Lateral Casimir-Polder forces by breaking time-reversal symmetry

TL;DR

This paper investigates the lateral Casimir-Polder force on a circularly rotating emitter near a dielectric surface, revealing an oscillating, anisotropic recoil force influenced by the surface's lossy properties and emitter dynamics.

Contribution

It demonstrates the emergence of a lateral Casimir-Polder force due to broken time-reversal symmetry from circular motion, with a detailed analysis applicable to complex geometries.

Findings

Lateral force oscillates with emitter-surface distance

Lossy dielectric properties significantly affect the force in near-field

Force decays exponentially over the emitter's lifetime

Abstract

We examine the lateral Casimir-Polder force acting on a circular rotating emitter near a dielectric plane surface.
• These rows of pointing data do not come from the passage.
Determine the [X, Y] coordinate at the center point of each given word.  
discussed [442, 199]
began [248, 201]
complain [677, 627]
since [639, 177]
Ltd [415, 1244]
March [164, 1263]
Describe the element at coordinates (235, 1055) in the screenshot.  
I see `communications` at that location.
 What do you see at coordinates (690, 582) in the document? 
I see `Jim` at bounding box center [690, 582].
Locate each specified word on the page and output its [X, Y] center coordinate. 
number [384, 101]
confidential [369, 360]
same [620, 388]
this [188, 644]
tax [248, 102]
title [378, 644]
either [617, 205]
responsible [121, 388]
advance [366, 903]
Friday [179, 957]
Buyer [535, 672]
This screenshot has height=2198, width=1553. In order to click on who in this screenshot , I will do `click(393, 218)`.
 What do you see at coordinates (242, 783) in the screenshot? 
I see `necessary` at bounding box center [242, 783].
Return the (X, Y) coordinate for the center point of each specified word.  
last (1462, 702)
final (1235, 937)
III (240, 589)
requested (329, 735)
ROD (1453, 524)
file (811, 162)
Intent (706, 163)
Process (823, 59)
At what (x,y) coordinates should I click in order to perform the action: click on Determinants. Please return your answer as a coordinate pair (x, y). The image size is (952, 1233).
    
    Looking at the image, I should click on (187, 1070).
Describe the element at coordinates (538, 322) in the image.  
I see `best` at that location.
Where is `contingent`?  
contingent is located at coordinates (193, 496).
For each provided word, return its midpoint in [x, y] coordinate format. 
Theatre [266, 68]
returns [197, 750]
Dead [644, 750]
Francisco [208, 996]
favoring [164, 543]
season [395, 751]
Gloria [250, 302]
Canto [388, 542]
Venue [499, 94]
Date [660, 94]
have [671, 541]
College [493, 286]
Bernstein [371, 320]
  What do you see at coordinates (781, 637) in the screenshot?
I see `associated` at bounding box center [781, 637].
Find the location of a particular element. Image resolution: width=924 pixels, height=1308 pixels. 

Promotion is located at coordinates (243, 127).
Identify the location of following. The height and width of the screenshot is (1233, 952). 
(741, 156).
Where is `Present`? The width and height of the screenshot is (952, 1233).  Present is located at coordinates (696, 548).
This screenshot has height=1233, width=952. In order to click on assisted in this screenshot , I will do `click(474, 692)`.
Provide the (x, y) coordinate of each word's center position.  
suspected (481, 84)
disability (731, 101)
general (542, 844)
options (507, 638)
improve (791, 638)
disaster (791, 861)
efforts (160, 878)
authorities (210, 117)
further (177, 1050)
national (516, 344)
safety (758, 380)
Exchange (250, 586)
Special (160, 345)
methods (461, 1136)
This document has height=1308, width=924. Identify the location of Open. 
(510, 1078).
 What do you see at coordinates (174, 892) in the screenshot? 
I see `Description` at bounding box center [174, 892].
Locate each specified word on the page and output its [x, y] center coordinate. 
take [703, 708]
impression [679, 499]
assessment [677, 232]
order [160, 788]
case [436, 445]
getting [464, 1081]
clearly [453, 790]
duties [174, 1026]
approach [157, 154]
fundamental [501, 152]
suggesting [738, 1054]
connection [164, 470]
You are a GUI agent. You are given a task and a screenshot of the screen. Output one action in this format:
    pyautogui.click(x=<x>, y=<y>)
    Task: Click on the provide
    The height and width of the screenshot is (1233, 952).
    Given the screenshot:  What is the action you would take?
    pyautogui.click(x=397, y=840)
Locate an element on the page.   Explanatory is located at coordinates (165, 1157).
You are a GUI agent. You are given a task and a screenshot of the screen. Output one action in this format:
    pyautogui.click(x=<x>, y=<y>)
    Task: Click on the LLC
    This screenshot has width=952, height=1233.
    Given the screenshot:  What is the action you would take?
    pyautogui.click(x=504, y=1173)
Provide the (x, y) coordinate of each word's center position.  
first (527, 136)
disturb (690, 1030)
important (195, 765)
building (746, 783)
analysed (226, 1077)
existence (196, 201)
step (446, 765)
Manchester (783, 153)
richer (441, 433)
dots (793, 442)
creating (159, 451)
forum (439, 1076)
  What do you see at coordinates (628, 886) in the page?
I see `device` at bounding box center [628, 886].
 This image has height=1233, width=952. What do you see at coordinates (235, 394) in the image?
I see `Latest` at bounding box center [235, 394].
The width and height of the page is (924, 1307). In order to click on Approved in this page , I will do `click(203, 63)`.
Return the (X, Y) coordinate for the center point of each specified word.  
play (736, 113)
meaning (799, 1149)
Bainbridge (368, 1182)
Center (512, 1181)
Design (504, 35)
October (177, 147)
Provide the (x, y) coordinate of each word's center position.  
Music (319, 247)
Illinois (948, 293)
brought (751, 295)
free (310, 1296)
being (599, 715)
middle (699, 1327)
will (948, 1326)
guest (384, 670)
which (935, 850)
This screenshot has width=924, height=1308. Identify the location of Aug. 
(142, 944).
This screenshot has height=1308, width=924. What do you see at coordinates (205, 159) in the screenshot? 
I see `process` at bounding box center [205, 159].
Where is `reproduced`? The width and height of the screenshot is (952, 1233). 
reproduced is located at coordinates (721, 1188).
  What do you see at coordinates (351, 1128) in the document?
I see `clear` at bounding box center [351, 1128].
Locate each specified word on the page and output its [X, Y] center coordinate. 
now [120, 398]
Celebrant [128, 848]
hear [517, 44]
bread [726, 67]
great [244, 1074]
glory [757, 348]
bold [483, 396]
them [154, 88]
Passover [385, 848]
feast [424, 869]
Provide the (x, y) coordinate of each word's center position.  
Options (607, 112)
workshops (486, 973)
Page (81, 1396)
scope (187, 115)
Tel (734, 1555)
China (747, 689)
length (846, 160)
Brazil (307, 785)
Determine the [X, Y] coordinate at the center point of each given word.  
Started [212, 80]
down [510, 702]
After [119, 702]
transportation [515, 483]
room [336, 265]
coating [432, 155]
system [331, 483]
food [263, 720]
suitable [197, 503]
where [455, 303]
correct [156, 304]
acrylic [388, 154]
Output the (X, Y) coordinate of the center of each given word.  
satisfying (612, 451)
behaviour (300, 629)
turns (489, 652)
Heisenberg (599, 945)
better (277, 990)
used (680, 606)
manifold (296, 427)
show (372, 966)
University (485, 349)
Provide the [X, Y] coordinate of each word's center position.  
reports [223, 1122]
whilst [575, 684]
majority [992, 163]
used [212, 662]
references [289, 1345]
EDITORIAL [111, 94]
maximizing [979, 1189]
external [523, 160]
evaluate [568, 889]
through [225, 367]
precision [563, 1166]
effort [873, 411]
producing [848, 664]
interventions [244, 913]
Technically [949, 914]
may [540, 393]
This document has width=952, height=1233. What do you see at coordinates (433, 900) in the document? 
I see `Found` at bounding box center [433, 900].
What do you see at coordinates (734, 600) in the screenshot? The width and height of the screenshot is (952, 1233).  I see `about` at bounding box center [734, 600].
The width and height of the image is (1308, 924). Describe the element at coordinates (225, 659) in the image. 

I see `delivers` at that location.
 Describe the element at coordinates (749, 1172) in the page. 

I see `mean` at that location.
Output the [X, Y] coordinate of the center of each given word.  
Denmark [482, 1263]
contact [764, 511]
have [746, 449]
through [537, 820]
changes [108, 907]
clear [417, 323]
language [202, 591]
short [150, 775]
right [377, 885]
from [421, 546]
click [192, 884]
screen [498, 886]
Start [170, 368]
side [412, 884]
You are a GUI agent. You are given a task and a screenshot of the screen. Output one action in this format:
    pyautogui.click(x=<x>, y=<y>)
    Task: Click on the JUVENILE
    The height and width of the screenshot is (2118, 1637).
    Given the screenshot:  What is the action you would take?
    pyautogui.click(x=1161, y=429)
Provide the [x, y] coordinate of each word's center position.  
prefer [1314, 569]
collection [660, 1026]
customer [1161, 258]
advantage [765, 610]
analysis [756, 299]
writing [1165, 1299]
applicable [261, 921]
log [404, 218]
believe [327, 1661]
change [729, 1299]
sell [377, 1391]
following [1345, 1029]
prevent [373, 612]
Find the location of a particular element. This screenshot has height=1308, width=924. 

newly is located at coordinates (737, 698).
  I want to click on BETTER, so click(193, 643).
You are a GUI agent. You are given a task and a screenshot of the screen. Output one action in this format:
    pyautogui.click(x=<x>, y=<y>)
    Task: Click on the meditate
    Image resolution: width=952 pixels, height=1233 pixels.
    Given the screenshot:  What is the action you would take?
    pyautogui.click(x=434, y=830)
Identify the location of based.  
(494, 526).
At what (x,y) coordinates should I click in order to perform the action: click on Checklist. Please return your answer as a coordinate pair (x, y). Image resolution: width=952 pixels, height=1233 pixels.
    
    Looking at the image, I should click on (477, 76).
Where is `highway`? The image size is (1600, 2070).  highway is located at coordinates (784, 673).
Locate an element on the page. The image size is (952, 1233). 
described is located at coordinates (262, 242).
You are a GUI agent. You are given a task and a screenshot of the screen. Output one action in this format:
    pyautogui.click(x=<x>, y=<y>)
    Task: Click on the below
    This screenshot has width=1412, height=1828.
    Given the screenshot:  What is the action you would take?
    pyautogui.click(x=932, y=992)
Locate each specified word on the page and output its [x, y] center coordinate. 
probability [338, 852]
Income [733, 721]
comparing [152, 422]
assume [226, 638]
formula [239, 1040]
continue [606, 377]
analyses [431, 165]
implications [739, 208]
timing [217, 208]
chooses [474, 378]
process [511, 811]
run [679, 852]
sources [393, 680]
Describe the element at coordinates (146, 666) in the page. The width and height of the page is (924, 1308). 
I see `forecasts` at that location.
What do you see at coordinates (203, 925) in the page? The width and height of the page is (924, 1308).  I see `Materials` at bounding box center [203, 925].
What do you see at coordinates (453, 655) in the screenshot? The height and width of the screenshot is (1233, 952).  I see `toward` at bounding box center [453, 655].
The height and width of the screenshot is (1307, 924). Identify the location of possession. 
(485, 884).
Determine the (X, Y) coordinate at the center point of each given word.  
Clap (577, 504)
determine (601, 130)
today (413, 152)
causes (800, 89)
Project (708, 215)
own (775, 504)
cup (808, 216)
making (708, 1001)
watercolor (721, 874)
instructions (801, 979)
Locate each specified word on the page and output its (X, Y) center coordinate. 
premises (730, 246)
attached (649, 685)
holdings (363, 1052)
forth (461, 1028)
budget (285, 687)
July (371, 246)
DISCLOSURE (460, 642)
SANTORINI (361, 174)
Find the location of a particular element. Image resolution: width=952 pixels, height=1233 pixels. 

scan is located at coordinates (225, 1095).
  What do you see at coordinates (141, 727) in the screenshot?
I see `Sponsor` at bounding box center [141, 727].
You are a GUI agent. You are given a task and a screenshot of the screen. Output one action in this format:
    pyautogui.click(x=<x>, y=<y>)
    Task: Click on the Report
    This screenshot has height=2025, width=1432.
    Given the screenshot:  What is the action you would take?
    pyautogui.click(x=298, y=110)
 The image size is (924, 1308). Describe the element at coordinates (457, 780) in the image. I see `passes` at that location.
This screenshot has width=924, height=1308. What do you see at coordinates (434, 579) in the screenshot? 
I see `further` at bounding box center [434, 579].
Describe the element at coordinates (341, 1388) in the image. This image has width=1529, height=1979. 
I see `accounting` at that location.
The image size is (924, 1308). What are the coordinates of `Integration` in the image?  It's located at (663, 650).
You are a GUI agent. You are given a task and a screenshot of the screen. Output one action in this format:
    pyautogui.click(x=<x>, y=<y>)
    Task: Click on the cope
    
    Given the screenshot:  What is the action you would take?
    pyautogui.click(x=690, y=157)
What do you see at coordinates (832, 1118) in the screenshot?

As the circular motion breaks time-reversal symmetry, the spontaneous emission in a direction parallel to the surface is in general anisotropic. We show that a lateral force arises which can be interpreted as a recoil force because of this asymmetric emission. The force is an oscillating function of the distance between the emitter and the surface, and the lossy character of the dielectric strongly influences the results in the near-field regime. The force exhibits also a population-induced dynamics, decaying exponentially with respect to time on timescales of the inverse of the spontaneous decay rate. We propose that this effect could be detected measuring the velocity acquired by the emitter, following different cycles of excitation and thermalisation. Our results are expressed in terms of the Green's tensor and can therefore easily be applied to more complex geometries.